-- READING TEXT --
# I can't understand the formal definition of $\mathbb{R}$

I've always intuitively understood this set in intuitive sense, as "all numbers on the number line". However, now I want to know the formal definition:

Consider the set of rational numbers, $\mathbb{Q}$.

For any two Cauchy sequences of rational numbers $X=⟨x_n⟩,Y=⟨y_n⟩$, define an equivalence relation between the two as:

$X≡Y⟺∀ϵ>0:∃n∈ \mathbb{N}:∀i,j>n:|x_i−y_j|<ϵ$

The real numbers are the set of all equivalence classes $[[⟨x_n⟩]]$ of Cauchy sequences of rational numbers.

Most importantly, how do we deduce the axioms of the real number field from this definition?

-- DIRECTION 1 --
In the post on defining the real numbers, what are the real numbers said to be?
The post on defining the real numbers has no connection to the records that come next.

[Dataset entries]
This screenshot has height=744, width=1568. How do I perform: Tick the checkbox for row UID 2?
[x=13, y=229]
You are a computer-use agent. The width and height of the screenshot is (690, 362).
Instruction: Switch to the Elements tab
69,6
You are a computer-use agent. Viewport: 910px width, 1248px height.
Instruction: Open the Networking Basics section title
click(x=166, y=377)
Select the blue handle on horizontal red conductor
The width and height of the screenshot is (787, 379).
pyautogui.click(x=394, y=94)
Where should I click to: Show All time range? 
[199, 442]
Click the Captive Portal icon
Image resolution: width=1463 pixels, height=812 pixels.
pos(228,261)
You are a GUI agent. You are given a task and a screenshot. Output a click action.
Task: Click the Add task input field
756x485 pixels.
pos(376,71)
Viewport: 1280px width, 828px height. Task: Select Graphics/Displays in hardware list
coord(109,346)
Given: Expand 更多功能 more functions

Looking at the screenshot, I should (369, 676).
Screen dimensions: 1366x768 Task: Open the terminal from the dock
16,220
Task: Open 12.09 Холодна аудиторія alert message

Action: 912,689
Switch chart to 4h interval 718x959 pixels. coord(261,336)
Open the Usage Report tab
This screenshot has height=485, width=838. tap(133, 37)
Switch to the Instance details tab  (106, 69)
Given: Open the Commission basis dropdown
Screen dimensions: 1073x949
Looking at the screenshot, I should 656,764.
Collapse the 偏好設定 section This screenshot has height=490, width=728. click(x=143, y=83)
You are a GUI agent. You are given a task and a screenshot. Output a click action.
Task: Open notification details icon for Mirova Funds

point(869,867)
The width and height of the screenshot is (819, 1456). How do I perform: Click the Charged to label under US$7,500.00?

-- DIRECTION 2 --
Please render the part of the records that opens with the line containing "Switch chart to" and runs through the end of the records as a numbered list, leaving out blank lines.

-- EXERCISE OUTPUT 1 --
The set of all equivalence classes of Cauchy sequences of rational numbers.

-- EXERCISE OUTPUT 2 --
1. Switch chart to 4h interval 718x959 pixels. coord(261,336)
2. Open the Usage Report tab
3. This screenshot has height=485, width=838. tap(133, 37)
4. Switch to the Instance details tab  (106, 69)
5. Given: Open the Commission basis dropdown
6. Screen dimensions: 1073x949
7. Looking at the screenshot, I should 656,764.
8. Collapse the 偏好設定 section This screenshot has height=490, width=728. click(x=143, y=83)
9. You are a GUI agent. You are given a task and a screenshot. Output a click action.
10. Task: Open notification details icon for Mirova Funds
11. point(869,867)
12. The width and height of the screenshot is (819, 1456). How do I perform: Click the Charged to label under US$7,500.00?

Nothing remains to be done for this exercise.